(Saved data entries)
Segment Open
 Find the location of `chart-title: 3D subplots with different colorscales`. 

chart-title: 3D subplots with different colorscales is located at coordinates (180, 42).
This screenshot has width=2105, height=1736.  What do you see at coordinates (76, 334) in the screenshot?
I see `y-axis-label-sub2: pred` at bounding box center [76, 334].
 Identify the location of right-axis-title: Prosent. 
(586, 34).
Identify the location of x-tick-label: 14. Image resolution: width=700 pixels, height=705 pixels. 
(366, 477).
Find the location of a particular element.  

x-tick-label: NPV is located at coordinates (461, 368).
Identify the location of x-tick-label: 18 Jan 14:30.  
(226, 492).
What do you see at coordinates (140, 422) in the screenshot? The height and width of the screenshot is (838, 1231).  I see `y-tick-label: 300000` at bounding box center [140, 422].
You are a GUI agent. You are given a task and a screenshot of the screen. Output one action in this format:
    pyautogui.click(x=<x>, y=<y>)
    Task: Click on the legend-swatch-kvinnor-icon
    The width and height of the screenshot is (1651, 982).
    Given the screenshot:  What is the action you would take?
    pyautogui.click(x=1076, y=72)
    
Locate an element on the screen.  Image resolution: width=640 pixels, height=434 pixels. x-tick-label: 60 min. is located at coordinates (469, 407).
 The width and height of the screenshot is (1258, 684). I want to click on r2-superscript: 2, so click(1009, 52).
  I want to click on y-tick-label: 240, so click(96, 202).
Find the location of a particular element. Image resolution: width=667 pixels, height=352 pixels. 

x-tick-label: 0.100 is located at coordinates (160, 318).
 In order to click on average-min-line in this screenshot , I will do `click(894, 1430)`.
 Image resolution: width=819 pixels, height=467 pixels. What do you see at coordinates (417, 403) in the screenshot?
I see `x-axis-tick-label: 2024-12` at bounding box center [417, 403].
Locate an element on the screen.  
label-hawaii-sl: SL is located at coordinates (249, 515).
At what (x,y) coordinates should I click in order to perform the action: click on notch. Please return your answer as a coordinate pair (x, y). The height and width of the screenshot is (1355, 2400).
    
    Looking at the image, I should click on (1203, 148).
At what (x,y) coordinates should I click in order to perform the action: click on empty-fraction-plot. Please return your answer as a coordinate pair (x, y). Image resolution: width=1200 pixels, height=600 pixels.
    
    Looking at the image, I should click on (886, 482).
Segment Closed
=== Your instructions ===
Extract every line from the items above that contains the string "chart", and copy each one as it appears.

=== Answer to this exercise ===
 Find the location of `chart-title: 3D subplots with different colorscales`. 
chart-title: 3D subplots with different colorscales is located at coordinates (180, 42).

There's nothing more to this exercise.